LA FIN DE L’HOMME ROUGE OU LE TEMPS DU DÉSENCHANTEMENT Theâtre de l’Atalante 16 novembre

 

De Svetlana Alexeïevitch, adaptation et mise en scène Stéphanie Loïk, Théâtre du Labrador

En ce lendemain d’horreur d’une guerre internationale qui détruit le Moyen Orient, les marchands d’armes font leurs affaires, les Syriens, les Libanais, les Égyptiens, ceux qui ne peuvent fuir leurs pays, meurent sous les bombes et les attentats et voilà qu’à notre tour nous venons de subir à Paris ce que chaque jour on vit au Moyen Orient. Près d’un million de Syriens ont dû fuir la mort qui en a frappé plusieurs centaines de milliers, plus une maison ne reste debout dans cette antique cité  d’Alep autrefois sublime, pour ne pas évoquer Palmyre et tant d’autres villes frappées par des avions américains, français et russes, qui n’oublient pas les hôpitaux.

En ce jour de deuil national, Silencieusement, le concert itinérant en six mouvements de Nicolas Frize, aboutissement d’une résidence de  deux ans aux Archives Nationales, a été annulé. Heureusement, l’Atalante a maintenu ses portes  ouvertes pour La fin de l’homme rouge, de Svetlana Alexievitch, qui vient d’obtenir le prix Nobel de littérature. Nous étions bien peu nombreux dans cette petite salle nichée au flanc du Théâtre de l’Atelier où Alain Barsacq et Agathe Alexis maintiennent une flamme.

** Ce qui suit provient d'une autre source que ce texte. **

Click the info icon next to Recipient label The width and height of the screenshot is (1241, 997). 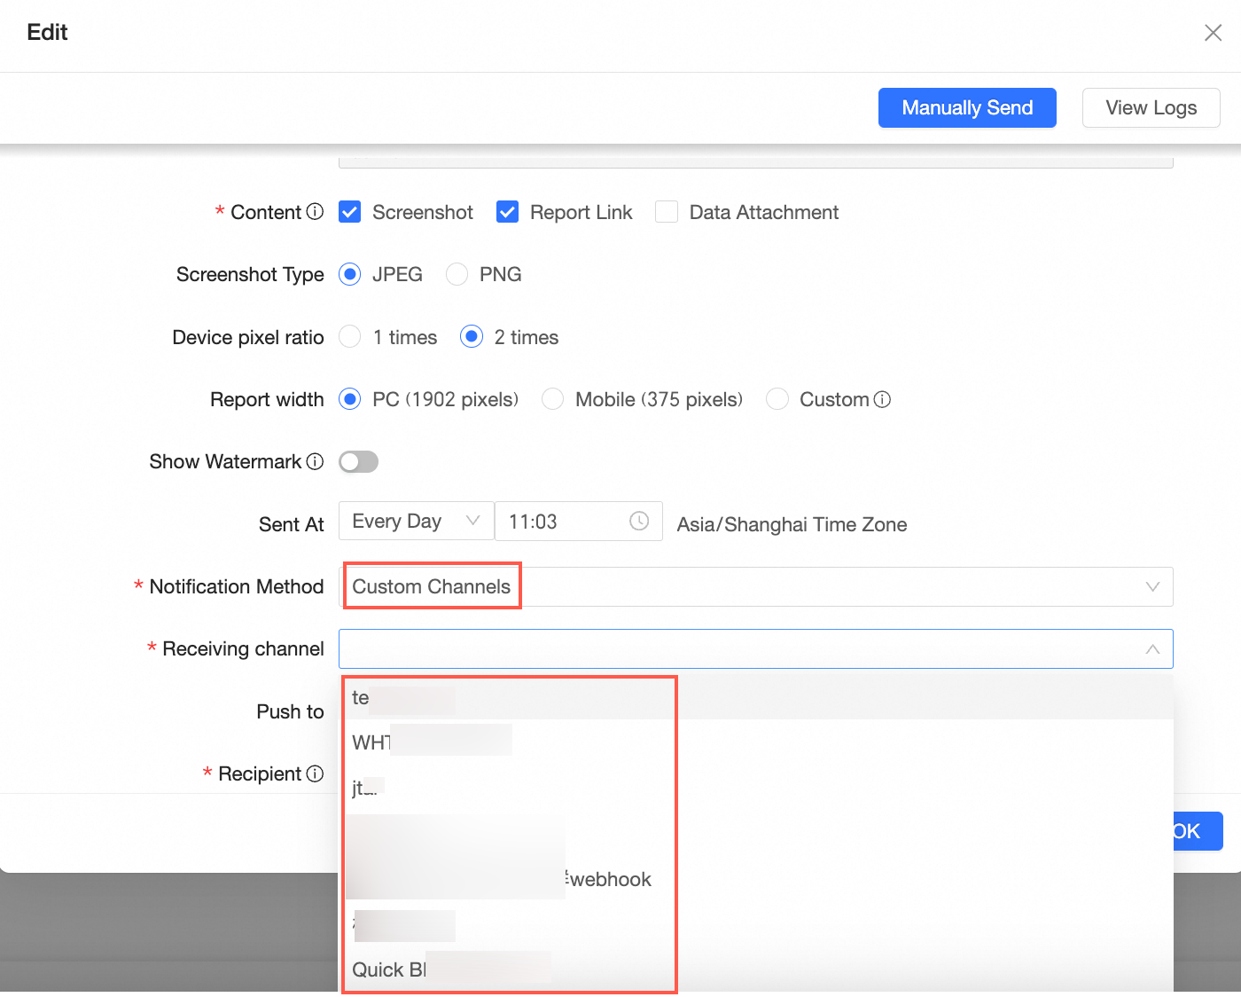(x=315, y=773)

Sur le plateau nu de l’Atalante, 9 acteurs issus de grandes écoles de théâtre, dansent  en files géométriques les cauchemars de Svetlana Alexievitch sur la perte  des rêves de construction d’une  Russie  Soviétique. On parcourt les événements de l’impossible construction de « l’homo sovieticus » pendant  ces 70 ans qui a mobilisé tant de jeunes pionniers ayant sacrifié leurs vies, jusqu’à la dissolution du PC et de l’URSS en 1991 . Les Turkmènes, les Khazaks , les Tchètchènes, les Ukhrainiens et tant d’autres qui faisaient partie de l’empire ont pris leur indépendance, ne parlent plus la même langue. « Nous avions un rapport particulier à la mort, à la déportation (…) c’était le socialisme (…) À présent les gens ont envie de vivre sans idéal sublime. Les gens ne se rendaient pas compte de leur esclavage (…) J’ai participé à une grande bataille perdue, nous savons désormais qu’il était impossible de donner sa vie pour une utopie (….) Nous étions sans pitié pour nos parents, toutes les valeurs se sont effondrées, sauf celle de la vie, la liberté de sa majesté la consommation, la liberté du bon plaisir ! (…) Les Russes ne comprennent pas la liberté, ce qu’i leur faut c’est un cosaque et du fouet ! (…) Dans un pays où Staline avait exterminé autant de gens que Hitler, au lieu du Marxisme Léninisme, nous avons l’orthodoxie. »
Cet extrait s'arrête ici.